*** Block opens ***
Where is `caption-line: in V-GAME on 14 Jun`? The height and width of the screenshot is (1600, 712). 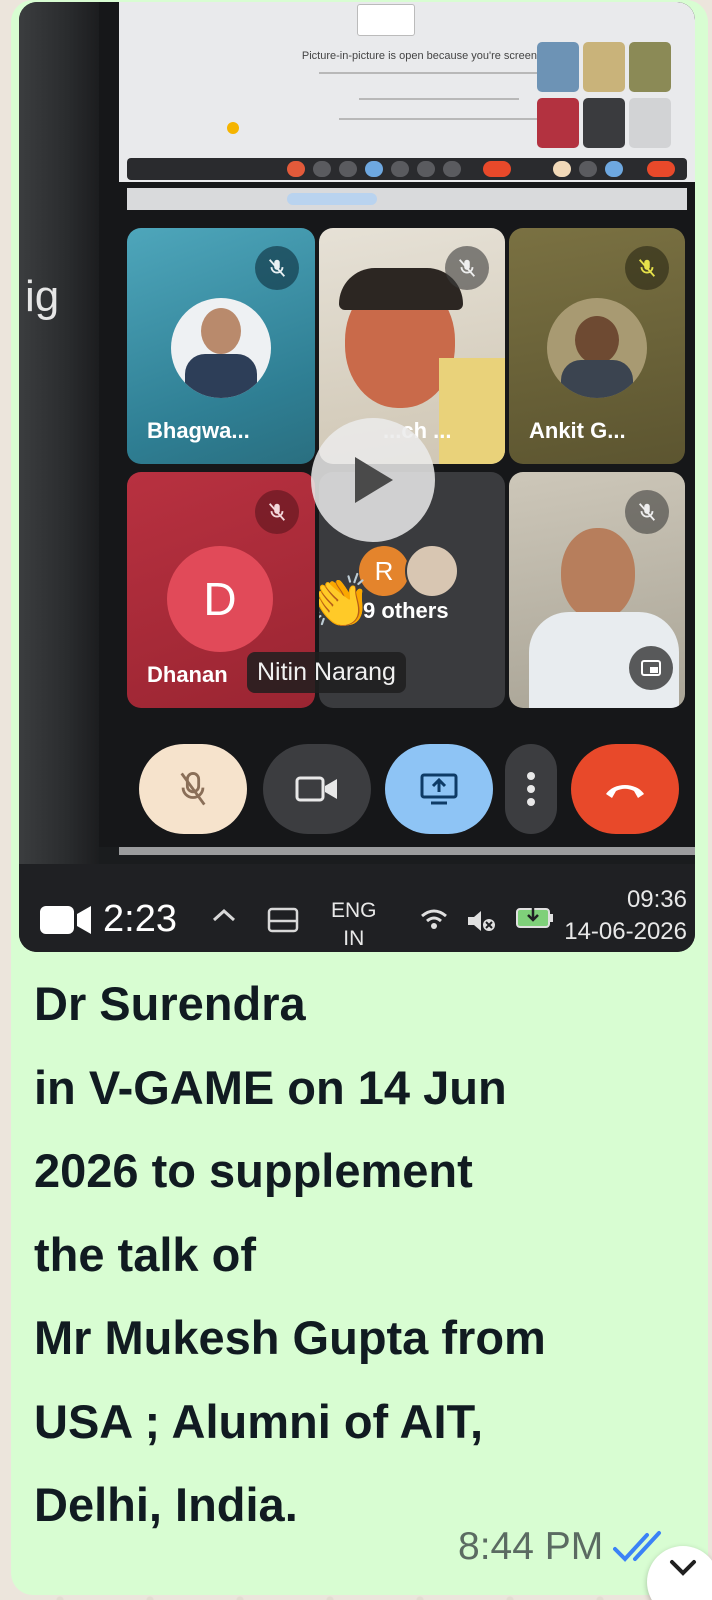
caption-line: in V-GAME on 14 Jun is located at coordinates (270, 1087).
*** Block closes ***
*** Block opens ***
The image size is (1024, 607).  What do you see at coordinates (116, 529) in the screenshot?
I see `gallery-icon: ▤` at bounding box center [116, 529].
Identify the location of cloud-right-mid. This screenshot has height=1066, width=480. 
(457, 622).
*** Block closes ***
WHAT TO WORK ON - Retype the material from the line containing "is (1600, 712)." through the line containing "caption-line: in V-GAME on 14 Jun is", both lines included, leaving out the picture.

WRITTEN ANSWER -
Where is `caption-line: in V-GAME on 14 Jun`? The height and width of the screenshot is (1600, 712). 
caption-line: in V-GAME on 14 Jun is located at coordinates (270, 1087).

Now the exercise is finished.